Monday, September 27, 2004

Sunday's Food

App:
Don't really know what to call this, but it was a layered thing with: tomato confit, tapenade, whipped ricotta cheese. Topped with a bit of fresh basil.
Tomato confit recipe from From Simple to Spectacular; tapenade made with 6 nicoise olives, 1 clove roasted garlic and 1/2 tsp of balsamic vinegar.

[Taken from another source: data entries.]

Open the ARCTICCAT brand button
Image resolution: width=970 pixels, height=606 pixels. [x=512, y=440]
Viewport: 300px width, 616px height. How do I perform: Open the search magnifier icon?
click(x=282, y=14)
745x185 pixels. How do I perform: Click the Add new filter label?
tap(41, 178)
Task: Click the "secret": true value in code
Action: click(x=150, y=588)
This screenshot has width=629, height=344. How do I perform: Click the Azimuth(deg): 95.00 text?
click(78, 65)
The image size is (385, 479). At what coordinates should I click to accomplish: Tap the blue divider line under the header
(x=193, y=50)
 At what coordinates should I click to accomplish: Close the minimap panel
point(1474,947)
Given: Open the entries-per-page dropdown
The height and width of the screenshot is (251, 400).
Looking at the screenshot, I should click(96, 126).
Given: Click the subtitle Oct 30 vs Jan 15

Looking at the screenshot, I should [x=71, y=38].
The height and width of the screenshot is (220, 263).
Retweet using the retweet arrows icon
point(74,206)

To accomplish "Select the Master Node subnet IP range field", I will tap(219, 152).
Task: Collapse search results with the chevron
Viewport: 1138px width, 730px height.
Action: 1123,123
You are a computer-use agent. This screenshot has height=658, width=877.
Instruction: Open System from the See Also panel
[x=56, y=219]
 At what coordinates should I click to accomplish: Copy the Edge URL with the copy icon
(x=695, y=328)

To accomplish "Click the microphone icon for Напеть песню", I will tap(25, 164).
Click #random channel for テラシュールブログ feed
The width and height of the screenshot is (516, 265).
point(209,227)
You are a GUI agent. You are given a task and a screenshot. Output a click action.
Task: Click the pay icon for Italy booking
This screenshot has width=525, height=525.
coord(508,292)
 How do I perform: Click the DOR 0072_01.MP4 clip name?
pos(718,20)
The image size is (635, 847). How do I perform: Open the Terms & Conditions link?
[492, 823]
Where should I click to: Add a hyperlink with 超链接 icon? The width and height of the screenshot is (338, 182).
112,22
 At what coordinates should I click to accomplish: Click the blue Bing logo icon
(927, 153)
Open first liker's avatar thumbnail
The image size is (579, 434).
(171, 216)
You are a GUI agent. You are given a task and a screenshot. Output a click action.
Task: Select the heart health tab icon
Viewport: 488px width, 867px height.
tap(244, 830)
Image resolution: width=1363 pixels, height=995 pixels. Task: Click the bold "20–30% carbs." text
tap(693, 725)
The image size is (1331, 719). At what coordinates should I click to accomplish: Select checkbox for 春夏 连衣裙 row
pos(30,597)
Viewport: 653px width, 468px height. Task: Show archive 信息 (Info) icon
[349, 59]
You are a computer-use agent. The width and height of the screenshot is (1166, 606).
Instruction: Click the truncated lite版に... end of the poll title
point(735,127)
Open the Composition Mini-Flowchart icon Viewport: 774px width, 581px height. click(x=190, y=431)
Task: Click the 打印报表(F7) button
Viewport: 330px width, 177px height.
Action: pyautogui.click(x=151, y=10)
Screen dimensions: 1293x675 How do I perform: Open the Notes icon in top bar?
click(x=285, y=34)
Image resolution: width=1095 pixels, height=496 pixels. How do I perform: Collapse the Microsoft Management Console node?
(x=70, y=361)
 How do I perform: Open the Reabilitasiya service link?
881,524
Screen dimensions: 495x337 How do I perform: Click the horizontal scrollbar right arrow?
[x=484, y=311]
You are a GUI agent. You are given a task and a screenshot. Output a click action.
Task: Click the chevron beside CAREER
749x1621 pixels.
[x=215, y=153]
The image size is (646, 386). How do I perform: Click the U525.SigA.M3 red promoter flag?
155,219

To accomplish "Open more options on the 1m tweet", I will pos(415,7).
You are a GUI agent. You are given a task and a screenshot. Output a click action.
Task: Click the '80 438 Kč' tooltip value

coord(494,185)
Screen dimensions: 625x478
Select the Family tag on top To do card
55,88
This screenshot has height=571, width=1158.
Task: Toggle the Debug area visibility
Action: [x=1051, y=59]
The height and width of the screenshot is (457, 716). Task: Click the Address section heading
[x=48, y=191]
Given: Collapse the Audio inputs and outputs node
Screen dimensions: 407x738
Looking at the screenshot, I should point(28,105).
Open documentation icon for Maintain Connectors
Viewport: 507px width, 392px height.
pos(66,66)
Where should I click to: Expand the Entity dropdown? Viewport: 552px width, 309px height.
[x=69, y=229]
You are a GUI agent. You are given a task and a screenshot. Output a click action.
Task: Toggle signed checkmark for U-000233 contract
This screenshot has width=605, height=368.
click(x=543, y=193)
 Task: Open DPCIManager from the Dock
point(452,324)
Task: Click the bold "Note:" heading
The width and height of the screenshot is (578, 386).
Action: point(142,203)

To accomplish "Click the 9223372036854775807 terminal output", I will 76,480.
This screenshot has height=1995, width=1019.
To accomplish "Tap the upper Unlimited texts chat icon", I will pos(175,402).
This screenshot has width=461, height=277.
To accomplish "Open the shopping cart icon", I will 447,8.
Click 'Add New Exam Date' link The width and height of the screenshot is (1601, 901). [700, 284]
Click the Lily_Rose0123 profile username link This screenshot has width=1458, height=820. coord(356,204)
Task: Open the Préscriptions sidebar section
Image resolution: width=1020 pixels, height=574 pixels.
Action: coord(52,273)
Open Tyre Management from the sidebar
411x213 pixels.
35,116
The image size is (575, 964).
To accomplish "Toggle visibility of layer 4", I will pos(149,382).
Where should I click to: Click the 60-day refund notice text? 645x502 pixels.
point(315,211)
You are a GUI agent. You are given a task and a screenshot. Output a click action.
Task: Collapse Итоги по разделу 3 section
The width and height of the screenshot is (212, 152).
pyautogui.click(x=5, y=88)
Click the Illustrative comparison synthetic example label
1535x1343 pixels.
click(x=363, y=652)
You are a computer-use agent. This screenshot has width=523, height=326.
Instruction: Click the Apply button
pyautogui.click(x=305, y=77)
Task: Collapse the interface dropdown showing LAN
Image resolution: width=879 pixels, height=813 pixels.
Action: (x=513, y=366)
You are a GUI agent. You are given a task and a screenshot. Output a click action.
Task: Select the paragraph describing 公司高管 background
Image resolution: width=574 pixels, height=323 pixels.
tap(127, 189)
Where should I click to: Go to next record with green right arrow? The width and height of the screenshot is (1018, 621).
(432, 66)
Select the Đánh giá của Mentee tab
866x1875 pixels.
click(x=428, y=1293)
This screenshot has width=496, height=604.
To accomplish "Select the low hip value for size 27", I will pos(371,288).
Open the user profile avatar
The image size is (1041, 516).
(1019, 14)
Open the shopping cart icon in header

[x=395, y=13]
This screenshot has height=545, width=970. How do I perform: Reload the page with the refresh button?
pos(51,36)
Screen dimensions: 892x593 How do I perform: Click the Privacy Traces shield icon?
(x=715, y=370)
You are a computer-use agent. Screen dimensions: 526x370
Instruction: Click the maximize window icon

This was inspired by the "Gateau Froid de Brousse, Tapenade, Tomato" that Andrea had at Le Jardin de Manon in Arles.

Main:
Braised Halibut Provencal (From Simple to Spectacular, replace capers with nicoise olives)

Dessert:
Tangelo Creme Brulee (add 1 tsp tangelo zest to a half recipe of the creme brulee in From Simple to Spectacular and drop the vanilla, strain the custard into the dishes).
This was inspired by the mandarine infused creme brulee that Andrea got at Le Moutardier in Avignon. I think the proportions here were about right.

Other things:
Started a batch of "real" (i.e. fermented) dill pickles based on the "Kick-ass barrel pickle" recipe in Quick Pickles. I haven't done this before, so it'll be interesting to see how it turns out.